Well-Architected Framework perspective on Azure Service Fabric

Azure Service Fabric is a distributed systems platform that makes it easy to package, deploy, and manage scalable and reliable microservices and containers. These resources are deployed onto a network-connected set of virtual or physical machines, known as a cluster.

This article assumes that as an architect, you've reviewed the compute decision tree and chose Service Fabric as the compute platform for your workload. The guidance in this article provides architectural recommendations that are mapped to the principles of the Well-Architected Framework pillars.

Important

How to use this guide

Each section has a design checklist that presents architectural areas of concern along with design strategies localized to the technology scope.

Also included are recommendations for the technology capabilities that can help materialize those strategies. The recommendations don't represent an exhaustive list of all configurations that are available for Service Fabric and its dependencies. Instead, they list the key recommendations mapped to the design perspectives. Use the recommendations to build your proof-of-concept or to optimize your existing environments.

Foundational architecture that demonstrates the key recommendations:
Container orchestration for microservices.

Technology scope

This review focuses on the interrelated decisions for the following Azure resources:

  • Service Fabric

Note

This service guide builds on guidance in the Azure Virtual Machines and scale sets service guide. Virtual machine (VM) scale sets support Service Fabric nodes. Refer to that service guide for recommendations about operating the compute back end for your Service Fabric nodes.

It's important to distinguish between cluster and workload in Service Fabric architectural and configuration guidance.
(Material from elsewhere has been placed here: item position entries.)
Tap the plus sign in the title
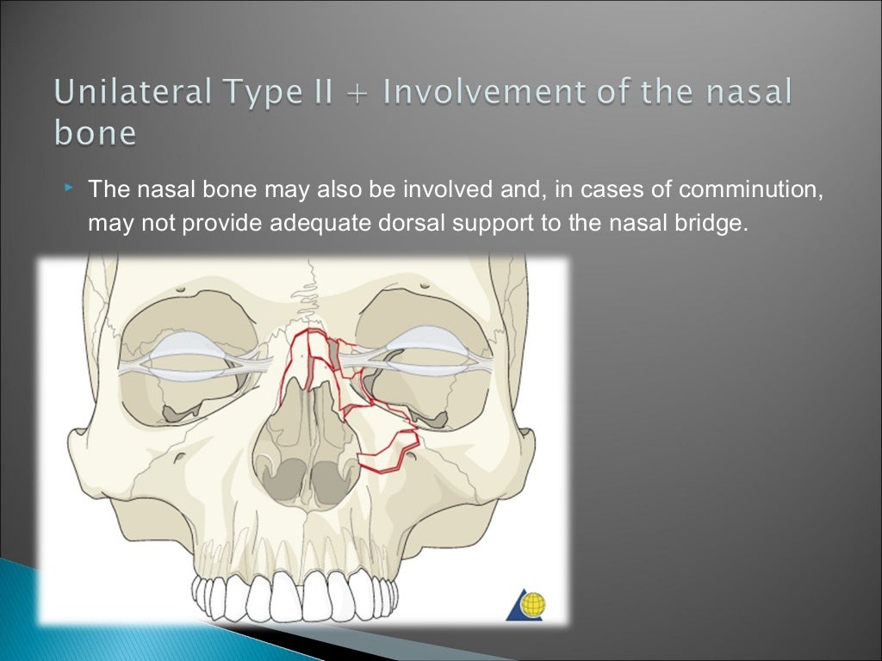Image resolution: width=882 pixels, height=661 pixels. click(360, 92)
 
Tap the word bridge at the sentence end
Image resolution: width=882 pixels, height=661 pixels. click(706, 223)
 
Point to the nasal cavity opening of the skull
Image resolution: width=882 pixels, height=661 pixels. click(306, 448)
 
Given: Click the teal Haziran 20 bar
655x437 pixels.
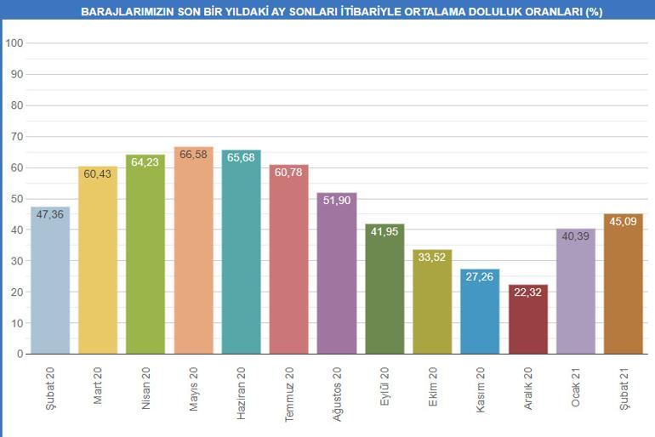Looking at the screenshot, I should pyautogui.click(x=241, y=255).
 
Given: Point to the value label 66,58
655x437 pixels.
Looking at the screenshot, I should pyautogui.click(x=193, y=155).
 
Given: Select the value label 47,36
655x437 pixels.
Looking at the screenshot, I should pyautogui.click(x=50, y=214).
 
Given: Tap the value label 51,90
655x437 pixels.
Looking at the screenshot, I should pyautogui.click(x=337, y=201).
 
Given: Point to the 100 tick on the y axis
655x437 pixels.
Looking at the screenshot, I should pyautogui.click(x=14, y=43).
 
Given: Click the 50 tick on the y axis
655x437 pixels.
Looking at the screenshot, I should pyautogui.click(x=17, y=199).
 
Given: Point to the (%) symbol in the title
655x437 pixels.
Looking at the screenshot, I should pyautogui.click(x=594, y=13).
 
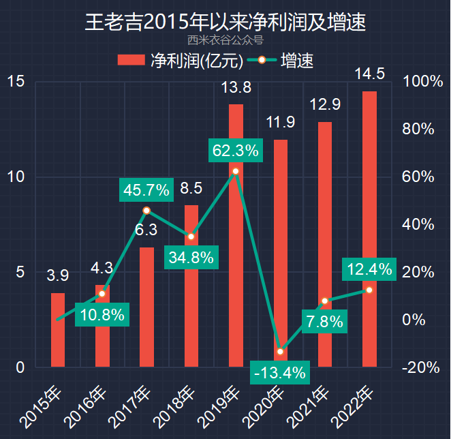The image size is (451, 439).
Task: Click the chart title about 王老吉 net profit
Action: coord(226,22)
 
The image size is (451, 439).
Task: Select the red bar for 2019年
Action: coord(236,235)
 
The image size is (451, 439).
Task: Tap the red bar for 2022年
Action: coord(369,229)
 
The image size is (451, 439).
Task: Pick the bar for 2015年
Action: coord(58,330)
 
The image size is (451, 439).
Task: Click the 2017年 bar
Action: coord(146,307)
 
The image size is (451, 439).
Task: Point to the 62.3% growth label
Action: coord(236,150)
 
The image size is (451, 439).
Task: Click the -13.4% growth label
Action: coord(279,373)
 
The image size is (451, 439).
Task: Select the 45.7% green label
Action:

The Service Fabric cluster admin and their resource provider share responsibility for cluster configuration. Developers handle workload configuration. This guide provides considerations and recommendations for both roles.

The following design checklists and recommendations indicate whether the guidance is applicable to cluster architecture, workload architecture, or both.

Reliability

The purpose of the Reliability pillar is to provide continued functionality by building enough resilience and the ability to recover fast from failures.

Reliability design principles provide a high-level design strategy applied for individual components, system flows, and the system as a whole.

Design checklist

Start your design strategy based on the design review checklist for Reliability. Determine its relevance to your business requirements while keeping in mind the reliability of Service Fabric. Extend the strategy to include more approaches as needed.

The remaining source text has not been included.